### Text excerpt

....

There are various theories concerning the causes of the Viking invasions. For people living along the coast, it would seem natural to seek new land by the sea. Another reason was that during this period England, Wales and Ireland, which were divided into many different warring kingdoms, were in internal disarray, and became easy prey. The Franks, however, had well-defended coasts, and heavily fortified ports and harbours. Pure thirst for adventure may also have been a factor. A reason for the raids is believed by some to be over-population caused by technological advances, such as the use of iron. Although another cause could well have been pressure caused by the Frankish expansion to the south of Scandinavia, and their subsequent attacks upon the Viking peoples. Another possibly-contributing factor is that Harald I of Norway, ("Harald Fairhair") had united Norway around this time, and the bulk of the Vikings were displaced warriors who had been driven out of his kingdom, and who had nowhere to go. Consequently, these Vikings became raiders, in search of subsistence and bases to launch counter-raids against Harald. One theory that has been suggested is that the Vikings would plant crops after the winter, and go raiding as soon as the ice melted on the sea, then returned home with their loot, in time to harvest the crops. They became wandering raiders and mercenaries, like their Celtic cousins.

One important center of trade was at Hedeby. Close to the border with the Franks, it was effectively a crossroads between the cultures, until its eventual destruction by the Norwegians in an internecine dispute around the year 1050. York was the center of the kingdom of Jorvik from 866, and discoveries there show that Scandinavian trade connections in the 10th century reached beyond Byzantium (e.g. a silk cap, a counterfeit of a coin from Samarkand and a cowry shell from the Red Sea or the Persian Gulf), although they could be Byzantine imports, and there is no reason to assume that the Varangians themselves traveled significantly beyond Byzantium and the Caspian Sea.

British Isles

England

According to the Anglo-Saxon Chronicles, after Lindisfarne was raided in 793, Vikings continued on small-scale raids across England. Viking raiders struck England in 793 and raided a Christian monastery that held Saint Cuthbert’s relics.

The raiders killed the monks and captured the valuables. This raid was called the beginning of the “Viking Age of Invasion”, made possible by the Viking longship. There was great violence during the last decade of the 8th century on England’s northern and western shores. While the initial raiding groups were small, it is believed that a great amount of planning was involved. During the winter between 840 and 841, the Norwegians raided during the winter instead of the usual summer. They waited on an island off Ireland. In 865 a large army of Danish Vikings, supposedly led by Ivar, Halfdan and Guthrum arrived in East Anglia. They proceeded to cross England into Northumbria and captured York (Jorvik), where some settled as farmers. Most of the English kingdoms, being in turmoil, could not stand against the Vikings, but Alfred of Wessex managed to keep the Vikings out of his country. Alfred and his successors continued to drive back the Viking frontier and take York. A new wave of Norwegian Vikings appeared in England in 947 when Erik Bloodaxe captured York. The Viking presence continued through the reign of the Danish king Canute the Great (1016-1035), after which a series of inheritance arguments weakened the family reign. The Viking presence dwindled until 1066, when the Norwegians lost their final battle with the English. See also Danelaw.

....

### Extracted records
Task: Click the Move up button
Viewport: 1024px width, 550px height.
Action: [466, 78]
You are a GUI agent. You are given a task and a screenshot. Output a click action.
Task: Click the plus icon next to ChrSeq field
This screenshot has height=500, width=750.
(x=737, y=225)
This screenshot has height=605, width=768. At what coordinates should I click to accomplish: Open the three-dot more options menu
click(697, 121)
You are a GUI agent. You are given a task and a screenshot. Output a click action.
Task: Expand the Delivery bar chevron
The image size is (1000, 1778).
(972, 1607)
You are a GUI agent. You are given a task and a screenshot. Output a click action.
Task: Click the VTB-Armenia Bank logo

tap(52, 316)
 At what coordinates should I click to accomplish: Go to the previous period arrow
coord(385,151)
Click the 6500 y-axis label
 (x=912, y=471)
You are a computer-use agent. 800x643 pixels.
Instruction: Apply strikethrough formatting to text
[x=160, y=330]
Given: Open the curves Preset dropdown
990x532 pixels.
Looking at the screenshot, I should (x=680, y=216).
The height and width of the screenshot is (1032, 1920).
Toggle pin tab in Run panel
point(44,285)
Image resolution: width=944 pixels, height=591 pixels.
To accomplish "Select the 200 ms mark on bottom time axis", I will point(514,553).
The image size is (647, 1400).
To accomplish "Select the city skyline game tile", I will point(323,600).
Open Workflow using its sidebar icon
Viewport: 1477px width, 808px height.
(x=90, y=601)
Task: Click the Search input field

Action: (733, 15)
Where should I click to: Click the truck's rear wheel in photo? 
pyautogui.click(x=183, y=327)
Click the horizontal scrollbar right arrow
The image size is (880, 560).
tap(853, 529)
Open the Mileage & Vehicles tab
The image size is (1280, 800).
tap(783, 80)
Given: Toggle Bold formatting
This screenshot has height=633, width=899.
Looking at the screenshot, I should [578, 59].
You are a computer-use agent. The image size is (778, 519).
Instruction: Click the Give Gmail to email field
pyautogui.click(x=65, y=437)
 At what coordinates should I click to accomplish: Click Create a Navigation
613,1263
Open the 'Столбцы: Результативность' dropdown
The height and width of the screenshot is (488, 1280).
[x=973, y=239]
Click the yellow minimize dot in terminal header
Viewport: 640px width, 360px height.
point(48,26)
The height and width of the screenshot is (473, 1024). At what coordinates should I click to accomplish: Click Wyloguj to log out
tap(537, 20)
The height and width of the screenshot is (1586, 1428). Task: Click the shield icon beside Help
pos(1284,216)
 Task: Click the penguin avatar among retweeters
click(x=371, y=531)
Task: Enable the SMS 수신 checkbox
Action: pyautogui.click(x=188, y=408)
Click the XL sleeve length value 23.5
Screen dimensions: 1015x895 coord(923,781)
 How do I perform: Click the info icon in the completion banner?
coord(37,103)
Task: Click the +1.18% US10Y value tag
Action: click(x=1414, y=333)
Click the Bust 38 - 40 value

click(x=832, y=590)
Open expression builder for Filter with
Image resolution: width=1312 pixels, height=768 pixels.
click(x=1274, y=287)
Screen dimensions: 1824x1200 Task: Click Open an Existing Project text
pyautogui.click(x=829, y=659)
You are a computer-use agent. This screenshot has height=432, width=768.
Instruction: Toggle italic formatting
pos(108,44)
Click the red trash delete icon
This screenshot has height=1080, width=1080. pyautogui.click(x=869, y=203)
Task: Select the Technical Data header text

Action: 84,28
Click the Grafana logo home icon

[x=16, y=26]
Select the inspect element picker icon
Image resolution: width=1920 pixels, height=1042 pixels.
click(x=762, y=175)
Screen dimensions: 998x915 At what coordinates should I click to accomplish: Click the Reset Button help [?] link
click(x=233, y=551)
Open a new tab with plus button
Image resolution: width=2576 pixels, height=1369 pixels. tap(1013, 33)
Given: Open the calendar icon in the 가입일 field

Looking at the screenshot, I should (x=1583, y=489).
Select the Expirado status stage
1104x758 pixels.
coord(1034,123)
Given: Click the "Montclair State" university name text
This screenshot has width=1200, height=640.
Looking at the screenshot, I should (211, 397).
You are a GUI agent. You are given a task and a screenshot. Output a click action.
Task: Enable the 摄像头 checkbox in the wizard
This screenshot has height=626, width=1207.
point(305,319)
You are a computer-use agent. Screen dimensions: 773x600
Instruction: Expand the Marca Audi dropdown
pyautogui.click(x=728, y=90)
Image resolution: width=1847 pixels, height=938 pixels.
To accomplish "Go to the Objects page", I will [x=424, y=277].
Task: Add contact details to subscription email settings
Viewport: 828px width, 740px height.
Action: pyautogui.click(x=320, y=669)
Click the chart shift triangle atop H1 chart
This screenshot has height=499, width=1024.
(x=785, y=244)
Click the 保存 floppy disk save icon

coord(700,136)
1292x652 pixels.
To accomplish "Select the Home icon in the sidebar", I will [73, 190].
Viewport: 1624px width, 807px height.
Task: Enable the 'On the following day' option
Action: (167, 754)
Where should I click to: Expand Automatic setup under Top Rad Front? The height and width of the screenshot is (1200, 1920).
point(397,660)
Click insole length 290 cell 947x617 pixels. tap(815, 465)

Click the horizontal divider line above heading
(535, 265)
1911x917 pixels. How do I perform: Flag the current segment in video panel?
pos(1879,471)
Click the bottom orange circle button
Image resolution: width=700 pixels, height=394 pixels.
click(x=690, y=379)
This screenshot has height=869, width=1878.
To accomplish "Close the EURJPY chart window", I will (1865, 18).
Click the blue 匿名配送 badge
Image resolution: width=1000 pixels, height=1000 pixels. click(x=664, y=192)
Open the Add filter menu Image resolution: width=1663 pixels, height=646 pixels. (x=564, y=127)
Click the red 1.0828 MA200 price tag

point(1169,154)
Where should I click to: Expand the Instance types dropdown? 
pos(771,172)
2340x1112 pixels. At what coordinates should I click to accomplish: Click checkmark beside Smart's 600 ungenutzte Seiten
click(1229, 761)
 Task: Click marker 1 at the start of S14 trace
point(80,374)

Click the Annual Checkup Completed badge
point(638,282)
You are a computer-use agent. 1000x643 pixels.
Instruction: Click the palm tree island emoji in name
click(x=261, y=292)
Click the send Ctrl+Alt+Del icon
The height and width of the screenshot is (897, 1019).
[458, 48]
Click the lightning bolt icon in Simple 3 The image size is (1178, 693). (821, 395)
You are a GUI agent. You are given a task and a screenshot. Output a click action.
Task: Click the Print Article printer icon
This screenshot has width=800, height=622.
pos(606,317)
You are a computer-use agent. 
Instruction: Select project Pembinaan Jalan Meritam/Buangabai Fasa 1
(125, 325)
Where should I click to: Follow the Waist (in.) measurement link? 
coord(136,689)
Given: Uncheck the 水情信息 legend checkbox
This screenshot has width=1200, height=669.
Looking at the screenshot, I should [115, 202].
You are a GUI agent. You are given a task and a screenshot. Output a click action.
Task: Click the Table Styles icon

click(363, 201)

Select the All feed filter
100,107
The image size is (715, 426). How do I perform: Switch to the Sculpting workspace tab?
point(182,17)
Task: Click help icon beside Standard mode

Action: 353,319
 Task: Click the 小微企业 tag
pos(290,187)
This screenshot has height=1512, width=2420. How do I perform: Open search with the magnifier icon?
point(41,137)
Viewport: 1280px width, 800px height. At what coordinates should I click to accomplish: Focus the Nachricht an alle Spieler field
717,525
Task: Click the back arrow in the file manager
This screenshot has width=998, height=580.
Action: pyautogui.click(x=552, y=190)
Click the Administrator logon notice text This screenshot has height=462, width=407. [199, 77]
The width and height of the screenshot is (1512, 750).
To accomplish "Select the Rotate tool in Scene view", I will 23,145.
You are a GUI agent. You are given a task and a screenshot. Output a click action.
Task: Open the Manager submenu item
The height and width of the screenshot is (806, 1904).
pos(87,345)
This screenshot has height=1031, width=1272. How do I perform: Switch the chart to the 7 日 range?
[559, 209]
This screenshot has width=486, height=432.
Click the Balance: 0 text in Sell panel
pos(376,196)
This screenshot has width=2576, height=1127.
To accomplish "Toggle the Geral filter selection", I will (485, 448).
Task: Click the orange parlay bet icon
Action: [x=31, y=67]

....

### Task set
[A] Return the stretch of the Viking passage from "One important center" through "the Caspian Sea.".
[B] Answer these questions using the Viking passage:
(i) In what year did Erik Bloodaxe capture York?
(ii) Which trade center near the Frankish border was destroyed around 1050, and by whom?
(iii) Who managed to keep the Vikings out of Wessex?
[C] Write what comes next in the passage on the Viking invasions, beginning after its final sentence.
The data above has no connection to the passage on Viking raids.

### Responses in order
[A]
One important center of trade was at Hedeby. Close to the border with the Franks, it was effectively a crossroads between the cultures, until its eventual destruction by the Norwegians in an internecine dispute around the year 1050. York was the center of the kingdom of Jorvik from 866, and discoveries there show that Scandinavian trade connections in the 10th century reached beyond Byzantium (e.g. a silk cap, a counterfeit of a coin from Samarkand and a cowry shell from the Red Sea or the Persian Gulf), although they could be Byzantine imports, and there is no reason to assume that the Varangians themselves traveled significantly beyond Byzantium and the Caspian Sea.

[B]
(i) 947
(ii) Hedeby, by the Norwegians
(iii) Alfred of Wessex

[C]
The Vikings did not get everything their way. In one situation in England, a small Viking fleet attacked a rich monastery at Jarrow. The Vikings were met with stronger resistance than they expected: their leaders were killed, the raiders escaped, only to have their ships beached at Tynemouth and the crews killed by locals. This was one of the last raids on England for about 40 years. The Vikings instead focused on Ireland and Scotland.

Ireland

The Vikings conducted extensive raids in Ireland and founded a few towns, including Dublin. At some points, they seemingly came close to taking over the whole isle; however, the Vikings and Scandinavians settled down and intermixed with the Irish. Literature, crafts, and decorative styles in Ireland and Britain reflected Scandinavian culture. Vikings traded at Irish markets in Dublin. Excavations found imported fabrics from England, Byzantium, Persia, and central Asia. Dublin became so crowded by the 11th Century that houses were constructed outside the town walls.

The Vikings pillaged monasteries on Ireland's west coast in 795, and then spread out to cover the rest of the coastline. The north and east of the island were most affected. During the first 40 years, the raids were conducted by small, mobile Viking groups. From 830 on, the groups consisted of large fleets of Viking ships. From 840, the Vikings began establishing permanent bases at the coasts. Dublin was the most significant settlement in the long term. The Irish became accustomed to the Viking presence. In some cases they became allies and also married each other.

In 832, a Viking fleet of about 120 invaded kingdoms on Ireland’s northern and eastern coasts. Some believe that the increased number of invaders coincided with Scandinavian leaders' desires to control the profitable raids on the western shores of Ireland. During the mid-830s, raids began to push deeper into Ireland, as opposed to just touching the coasts. Navigable waterways made this deeper penetration possible. After 840, the Vikings had several bases in strategic locations dispersed throughout Ireland.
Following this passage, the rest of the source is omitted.